The call to action has three components to it. “Congress, act now to: Hold our nation’s schools accountable; Promote effective teachers; and Provide choices to parents.”
Yes, we’ve heard these statistics before (and often from Spellings and company when they ran Maryland Avenue). The call to action could be from either the NCLB era or from EdSec Duncan’s own ESEA blueprint. So let’s go a little deeper into the rhetoric.
The ad closes with two additional sentences of text. “Now is not the time to retreat from our national commitment to the success of every child. If we don’t address our broken education system today, then our kids and our nation will pay the price.”
A little old school, a little new school (or a little Texas, a little Chicago, if you prefer). The first sentence, a clear defense of NCLB and its role in putting us on the path to success. The latter, borrowed from President Obama and his call for change. Which leads to the confusion. So now is not the time to retreat from our broken education system? If not now, when? And if not now, why not?
In many ways, the Chamber’s latest advertising campaign is but a microcosm of our current struggles in school improvement. We need to build on the successes of the past, while casting aside the reforms that didn’t work. We need to display a sense of urgency for change, but need to do so in a way tips a hat to those doing well. And we need to do it all in an environment where the average person, even the average congressman, believes the average school district and average school building is doing just fine.

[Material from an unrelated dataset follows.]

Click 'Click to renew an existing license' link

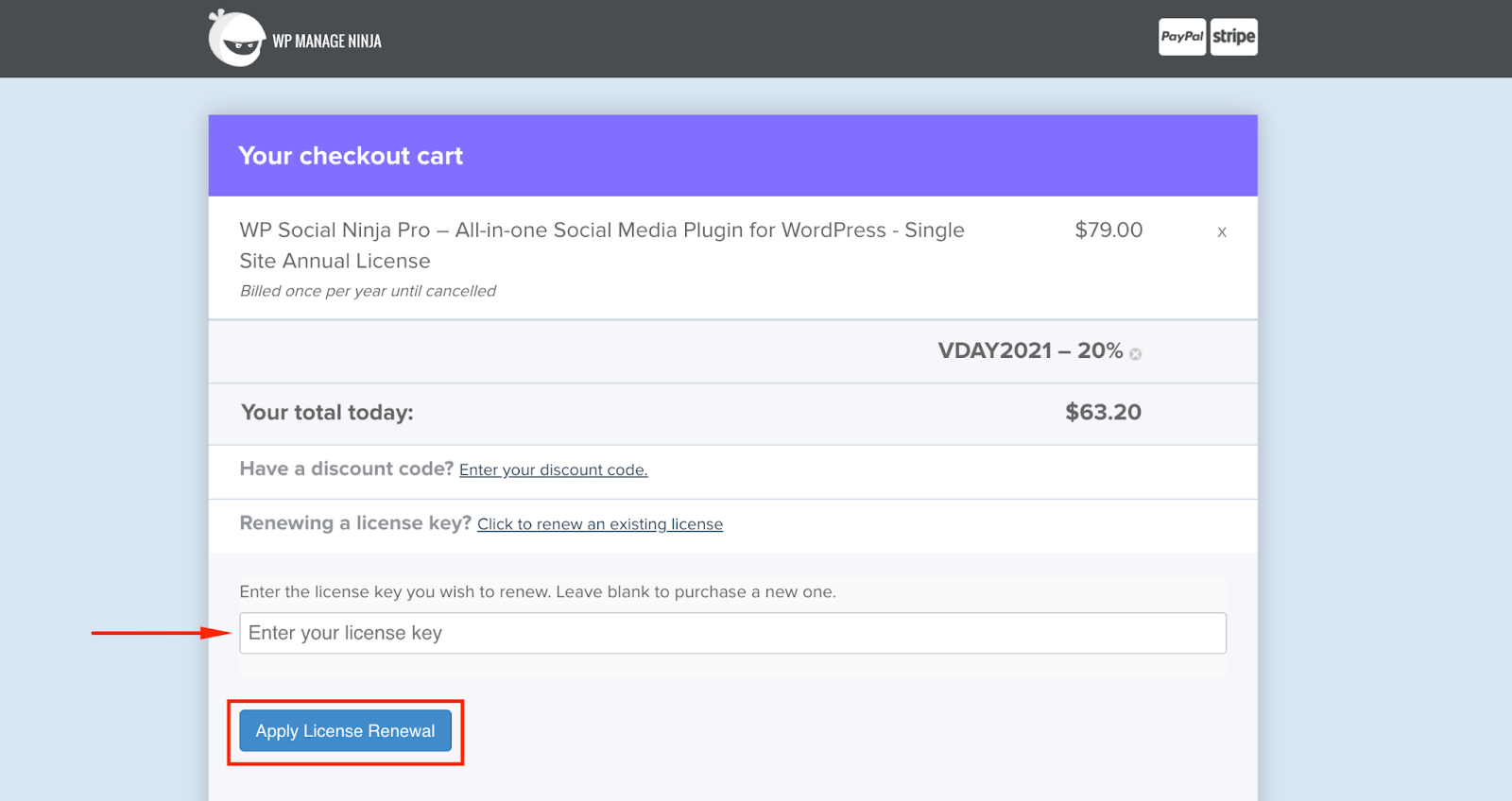[x=600, y=524]
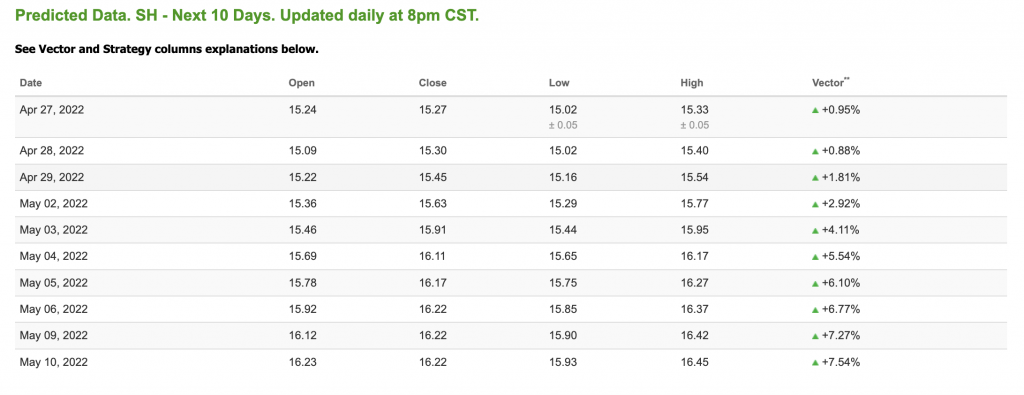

As always, the devil is in the details. Whose version of accountability should Congress follow? Which definition of effective teachers? And what “choices” do we want to provide to parents? Where Congress (and governors and state legislators) turn for answers is the next great education policy battleground. Will anyone besides the “reformy” groups step forward and offer some substantive, even if unpopular, policy reccs to address such issues? Only time will tell …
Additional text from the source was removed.